Distributed Processing Use Case — Using Multi-instance SageMaker Processing Jobs

Dipak Singha
Thomson Reuters Labs
8 min readDec 2, 2022

Singha, Dipak (TR Technology)

Introduction

Data processing is a critical step in any Machine Learning project and is one of the most resource-intensive steps in the ML workflows. Being able to reliably and efficiently process data is key to delivering quality models.

Data processing involving a small dataset or simple transformations is relatively straight forward, and a simple notebook environment should be sufficient to manage the processing lifecycle.

At TR Labs, we are generally dealing with large legal datasets which require complex transformations for downstream usage, so SageMaker processing jobs become a natural choice as it provides a fully managed environment that is flexible and scalable to suit our time complexity and resource requirements.

In the following sections, we will discuss a specific use case where multi-instance processing jobs are required to extract and transform the data from the source.

Input Data Organization

We will be illustrating a scenario where the source data consists of ~15 million documents stored in ~1500 parquet archives and organized in a specific set of 50 collections. The collections vary among themselves considerably in terms of the number of files as well as their total sizes. The transformed data is also expected to be organized according to the same set of collections. A sample of the source dataset organized into collections is shown below:

Sample storage structure of the source dataset on S3

The distribution of the collections in terms of the number and size of the data files is shown below:

Distribution of the source dataset collections stored on S3

In most cases, for a multi-instance job, we can shard the input data using the s3_data_distribution_type field in the job definitions which will automatically divide the dataset into as many shards as the number of instances and assign a specific instance for each of these shards.
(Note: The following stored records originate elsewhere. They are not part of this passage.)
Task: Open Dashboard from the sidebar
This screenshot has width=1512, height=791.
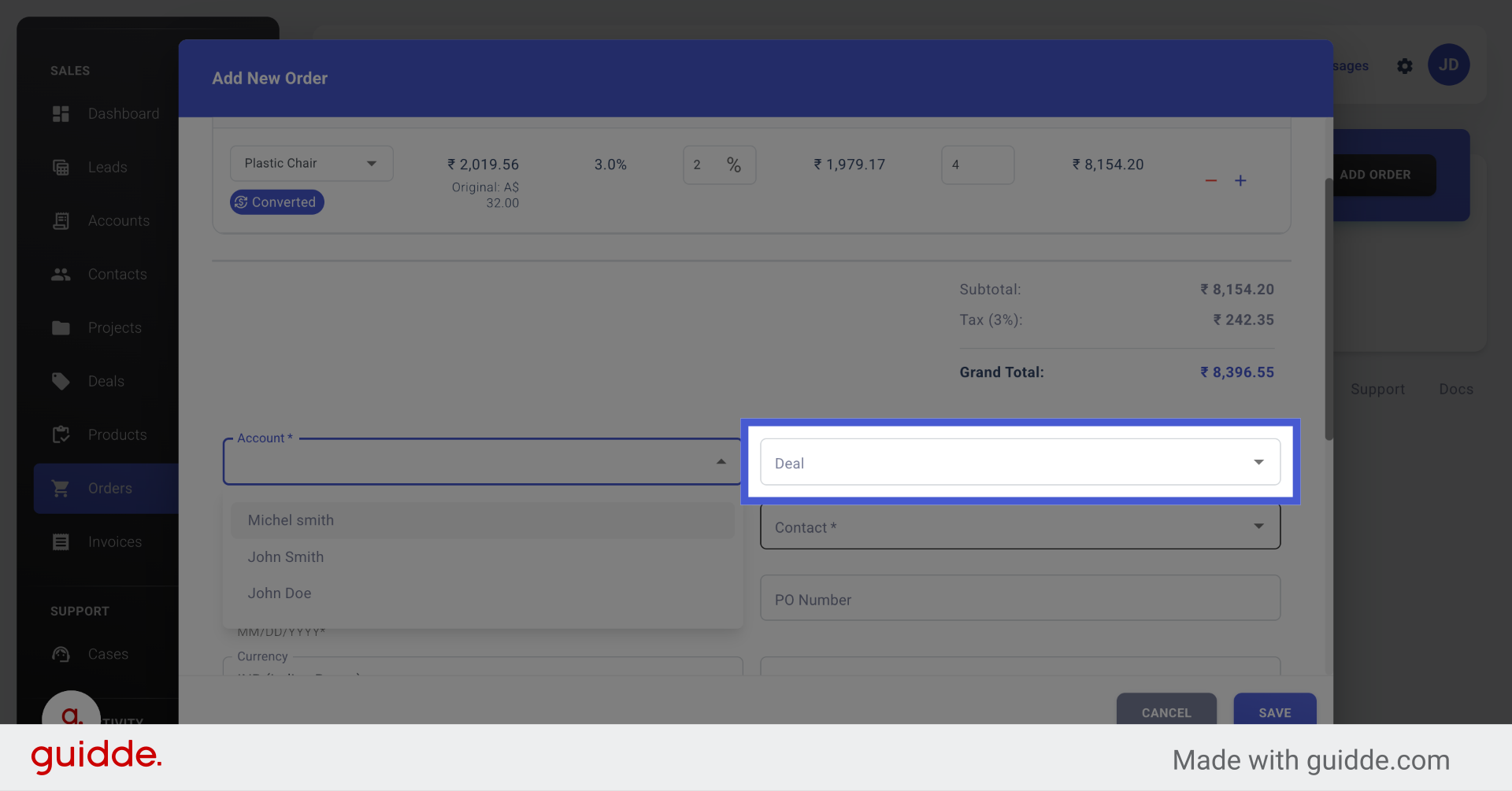Action: coord(123,114)
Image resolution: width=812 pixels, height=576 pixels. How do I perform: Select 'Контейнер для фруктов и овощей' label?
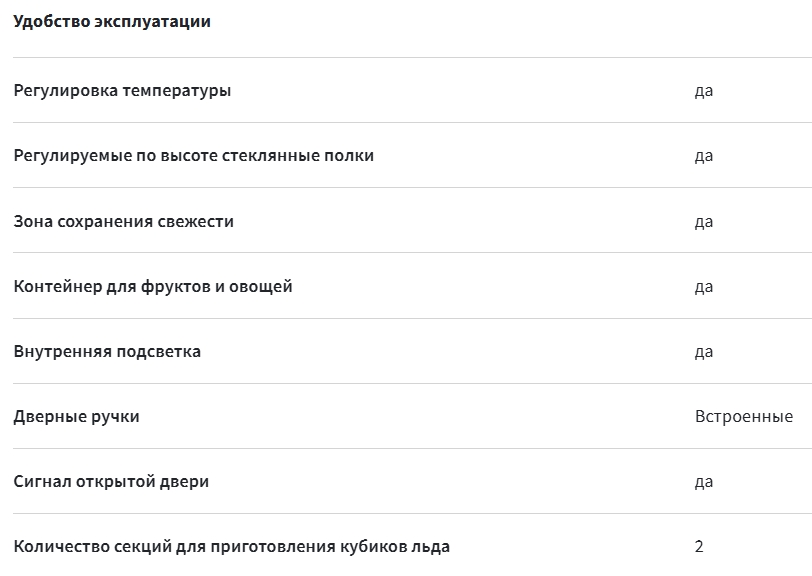point(153,286)
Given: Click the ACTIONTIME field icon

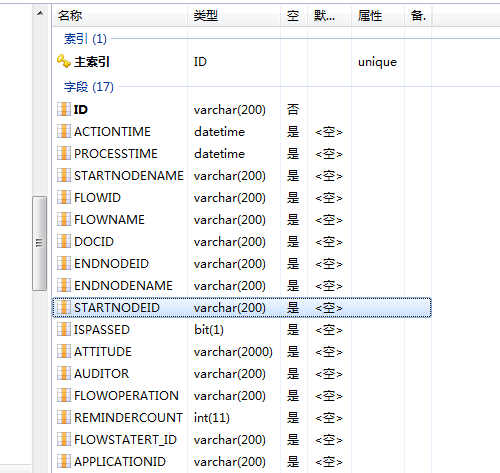Looking at the screenshot, I should [x=63, y=131].
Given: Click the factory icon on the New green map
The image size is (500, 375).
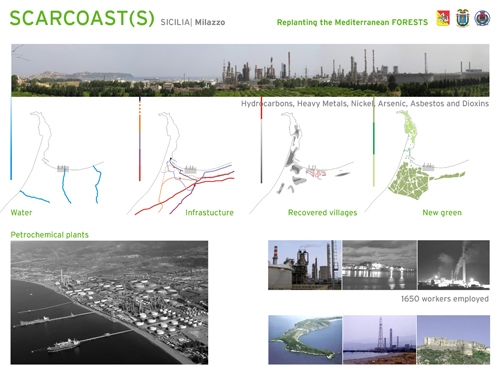Looking at the screenshot, I should tap(428, 167).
However, this default technique does not consider the variations in the sizes of the files as well as their organization within the collections.

Therefore, in our case, the default shards will be imbalanced in their total sizes and each of the collections may get distributed across multiple shards. Naturally, any task to extract and aggregate relations existing within the same collection will be very difficult to accomplish.

The split up of a particular collection across multiple instances can still work if we can process and store output for each file within the collection independently and do not need to do aggregations and joins on the data. But it will still be sub-optimal as the default technique will not account for the data volume fed to the instances.​​​​​​​

Output Data Organization

Our use case requires that the output data is stored in the same collection-based structure as the source data. This can be accomplished in two ways which are illustrated below:

Scenario 1

The output files are aggregated by collections as shown below:

Target storage structure of the processed output on S3 — Type 1

Scenario 2

The output files are not aggregated, and each output file corresponds to its source counterpart as shown below:

Target storage structure of the processed output on S3 — Type 2

Solution Approaches

The approaches that lead to the different scenarios listed earlier generally rely on the same sequence of steps with minor differences. Our use case involves several different transformations of the data and so we split up the functional logic into a set of processing steps forming a SageMaker Pipeline. However, we also add a separate processing step before the real transformations to catalog the dataset based on the number of instances required in the next step. The catalogs are created in such a way that each list of files has approximately equivalent data size. The differences between the solution approaches are explained below:

Scenario 1

As the output files are aggregated by collections, this is useful when the data generated by the processing is not very large and a moderate scale-up of the processing job satisfies the time complexity requirements. This method reduces the complexity of the downstream processing as aggregations are no longer required. But the downstream steps cannot be optimized in a multi-instance job based on the size or resource requirements of the aggregate data. Therefore, this scenario is suitable when the processing of each dataset is less resource intensive.

When we create the catalogs, there is a constraint that disallows splitting a collection across multiple lists. So, the number of groups is strictly limited by the number of collections and the skewness in the cumulative sizes of the collections further limits the number of groups as the distribution will be sub-optimal if we have as many groups as collections.

As we have 50 collections, to achieve optimum distribution, we create 5–10 catalogs. In the subsequent step where the actual processing of the source documents takes place, we need 5–10 instances with sufficiently large memory (ml.m5.xlarge or larger) as the output from all the datasets processed by each instance will be aggregated as well.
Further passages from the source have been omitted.